Cette statue repose sur un pilier commémoratif de type piédestal sur lequel sont inscrits les noms des « morts glorieux ». A l'arrière, figure les dates "1914 -1918" et une seconde plaque de la Société les fusillés dédiée aux enfants de la Concorde morts pour la France.

 

La cérémonie d'inauguration se déroule en deux temps, le dimanche 4 novembre 1923.

 

A 11h, une messe de requiem est célébrée en la basilique Saint-Sernin.

 

A 14h, un cortège partant du siège du comité, rue de la Concorde, se dirige vers la place Roquelaine.
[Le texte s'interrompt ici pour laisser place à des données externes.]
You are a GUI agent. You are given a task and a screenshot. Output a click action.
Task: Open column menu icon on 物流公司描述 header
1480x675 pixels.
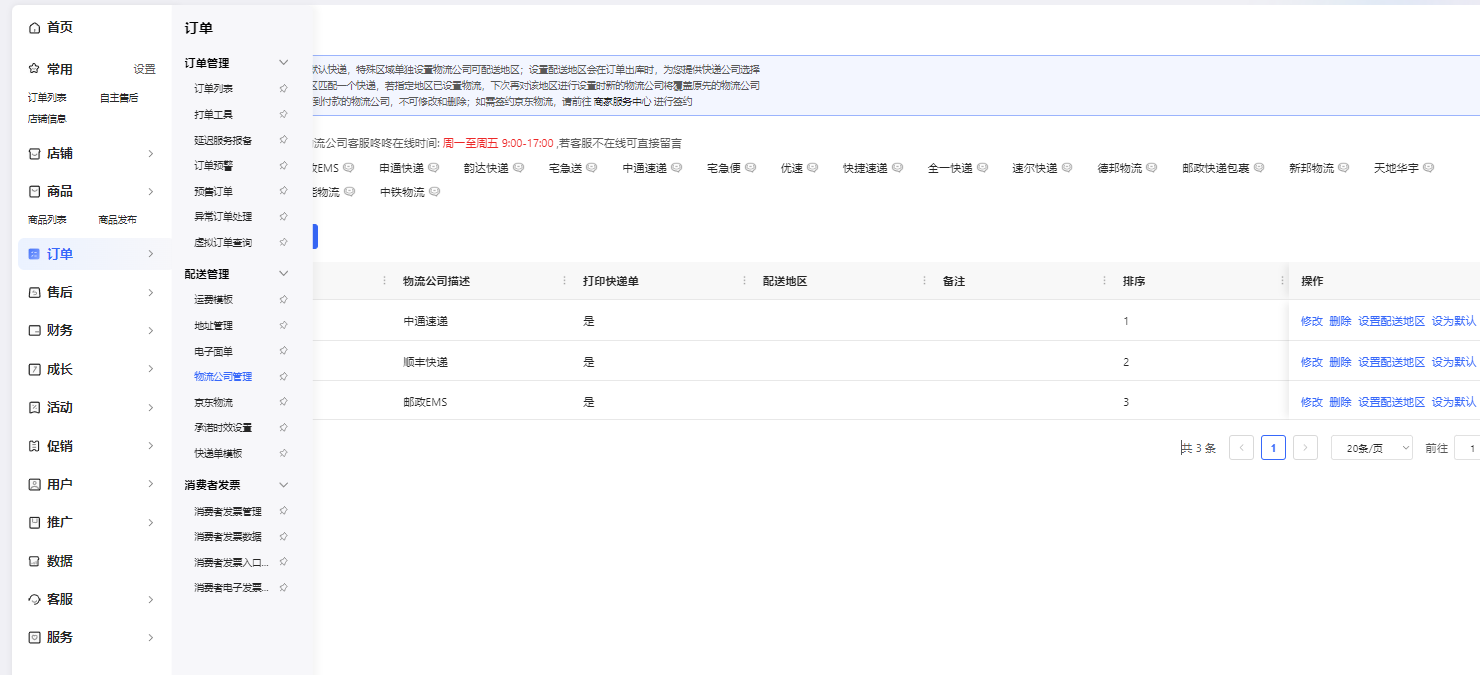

De nombreuses personnalités locales sont présentes : MM. le commandant Barthel, représentant le général du 17ème corps d'armée ; le général Trainert, vice-président de l'union des Pères et Mères dont les fils sont morts pour la Patrie ; Duchein, sénateur ; Gheusi et Ducos, députés ; Paul Feuga, maire de Toulouse ; Domergue, Béluel et Orsini, adjoints et divers conseillers municipaux. Les associations (le Souvenir Français, l'Alliance Toulousaine, l'Etoile d'Orient, la Fédération des Mutilés, l'Association des Poilus du 17ème corps d'armée, la Maison du soldat), les élèves des écoles, les membres du comité, les habitants des quartiers... composent la foule assistant à l'inauguration. Lors de cette cérémonie, le président du Comité remet, officiellement, le monument à la ville.

 

Emblêmes des sciences, de la culture et des arts
Emblêmes des sciences, de la culture et des arts
La tombe familiale au cimetière Saint-Cyprien
La tombe familiale au cimetière Saint-Cyprien

 

Il faut enfin noter que le quartier Lalande au nord de Toulouse a une rue Léo Laporte-Blairsy.

 

On ne sait si Léo Laporte-Blairsy assista à cette cérémonie mais quelques jours plus tard (sans aucune autre précision) il décède et sa mort est annoncée par La Dépêche et repris par Le Cri de Toulouse dans son édition du 17 novembre 1923. Il est enterré au cimetière Saint-Cyprien, la tombe familiale est ornée d'une douleur qu'il a lui-même sculptée.